Example workflow for reproducible science project, using public AirBnB data

Primary LanguagePerl

Reproducible research workflow with public AirBnB Data

Hannes Datta, h.datta@tilburguniversity.edu Hulai Zhang, h.zhang_4@tilburguniversity.edu

Toolkit

To illustrate the versatility of automating one's research, we are using various tools (R, Python, STATA, PERL and TeX/LyX) in this workflow!

How to get started

  • Install Python.
    • Anaconda is recommended. Download Anaconda.
    • check availability: type anaconda --version in the command line.
  • Install the Python Package TableFill: pip install git+https://github.com/mcaceresb/tablefill
  • Install the Kaggle package.
    • Kaggle API instruction for installation and setup.
  • Install Automation tools.
    • GNU make: already installed in Mac and Linux OS. Download Make for Windows OS and install.
    • Windows OS users only: make Make available via the command line.
      • Right Click on Computer
      • Go to Property, and click Advanced System Settings
      • Choose Environment Variables, and choose Path under the system variables, click edit
      • Add the bin of Make
    • check availability: type make --version in the command line.
  • Install Stata.
    • making Stata available via the command line.

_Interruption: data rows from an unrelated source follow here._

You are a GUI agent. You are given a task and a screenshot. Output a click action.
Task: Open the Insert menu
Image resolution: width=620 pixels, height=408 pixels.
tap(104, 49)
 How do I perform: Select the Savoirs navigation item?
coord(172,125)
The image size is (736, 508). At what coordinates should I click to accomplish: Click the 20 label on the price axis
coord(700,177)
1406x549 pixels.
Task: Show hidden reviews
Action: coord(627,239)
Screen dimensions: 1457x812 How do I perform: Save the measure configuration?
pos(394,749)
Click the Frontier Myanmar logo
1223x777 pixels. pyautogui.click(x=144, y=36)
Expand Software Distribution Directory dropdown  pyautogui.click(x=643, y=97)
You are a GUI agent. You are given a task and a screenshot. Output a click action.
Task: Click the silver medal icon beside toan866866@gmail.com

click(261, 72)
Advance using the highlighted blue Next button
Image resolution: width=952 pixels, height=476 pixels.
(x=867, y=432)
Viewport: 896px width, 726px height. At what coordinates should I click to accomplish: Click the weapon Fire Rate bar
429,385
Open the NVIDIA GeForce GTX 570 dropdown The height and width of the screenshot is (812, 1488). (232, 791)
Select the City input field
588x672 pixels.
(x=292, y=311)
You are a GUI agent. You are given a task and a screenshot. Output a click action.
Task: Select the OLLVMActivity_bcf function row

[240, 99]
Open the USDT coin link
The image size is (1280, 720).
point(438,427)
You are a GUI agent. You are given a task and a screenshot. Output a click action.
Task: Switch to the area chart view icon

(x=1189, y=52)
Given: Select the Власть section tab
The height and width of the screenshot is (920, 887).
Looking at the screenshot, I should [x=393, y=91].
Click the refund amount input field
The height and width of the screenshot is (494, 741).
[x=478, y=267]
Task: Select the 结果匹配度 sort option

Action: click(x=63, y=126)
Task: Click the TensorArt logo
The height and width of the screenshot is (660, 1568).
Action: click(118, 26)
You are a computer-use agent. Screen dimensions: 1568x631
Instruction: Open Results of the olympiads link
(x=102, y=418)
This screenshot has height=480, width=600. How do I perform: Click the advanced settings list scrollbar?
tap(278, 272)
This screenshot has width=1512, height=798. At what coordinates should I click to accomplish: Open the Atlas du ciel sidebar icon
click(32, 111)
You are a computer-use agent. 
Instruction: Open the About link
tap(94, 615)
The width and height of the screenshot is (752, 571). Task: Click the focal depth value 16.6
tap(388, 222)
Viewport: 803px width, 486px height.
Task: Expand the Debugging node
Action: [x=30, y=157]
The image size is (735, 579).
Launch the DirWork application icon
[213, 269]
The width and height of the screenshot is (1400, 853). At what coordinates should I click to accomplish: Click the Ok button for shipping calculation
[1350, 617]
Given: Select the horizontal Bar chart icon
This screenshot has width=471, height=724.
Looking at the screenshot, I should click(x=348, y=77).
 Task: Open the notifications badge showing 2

Instruction for adding Stata to path.
    • check availability: type $STATA_BIN --version in the command line.
  • Install LyX.
    • LyX is an open source document processor based on the LaTeX. Download LyX.
    • make sure LyX available via the command line. Instruction for adding LyX to path.
    • check availability: type $LYX_BIN in the command line.

How to run the workflow

Open your command line tool:

  • Check whether your present working directory is airbnb-workflow by typing pwd in terminal
    • if not, type cd yourpath/airbnb-workflow to change your directory to airbnb-workflow
  • Type make in the command line.

Directory structure

Make sure makefile is put in the present working directory. The directory structure for the workflow is shown below.

├── data
├── gen
│   ├── analysis
│   │   ├── input
│   │   ├── output
│   │   │   ├── figure
│   │   │   ├── log
│   │   │   └── table
│   │   └── temp
│   ├── data_preparation
│   │   ├── audit
│   │   │   ├── figure
│   │   │   ├── log
│   │   │   └── table
│   │   ├── input
│   │   ├── output
│   │   │   ├── figure
│   │   │   ├── log
│   │   │   └── table
│   │   └── temp
│   └── paper
│       ├── input
│       ├── output
│       └── temp
└── src
    ├── analysis
    ├── data_preparation
    └── paper
  • gen: all generated files such as tables, figures, logs.
    • Three parts: data_preparation, analysis, and paper.
    • audit: put the resulting log/tables/figures of audit program. It has three sub-folders: figure, log, and table.
    • temp : put the temporary files, such as some intermediate datasets. We may delete these filed in the end.
    • output: put results, including the generated figures in sub-folder figure, log files in sub-folder log, and tables in sub-folder table.
    • input: put all temporary input files
  • data: all raw data.
  • src: all source codes.
    • Three parts: data_preparation, analysis, and paper (including tex files).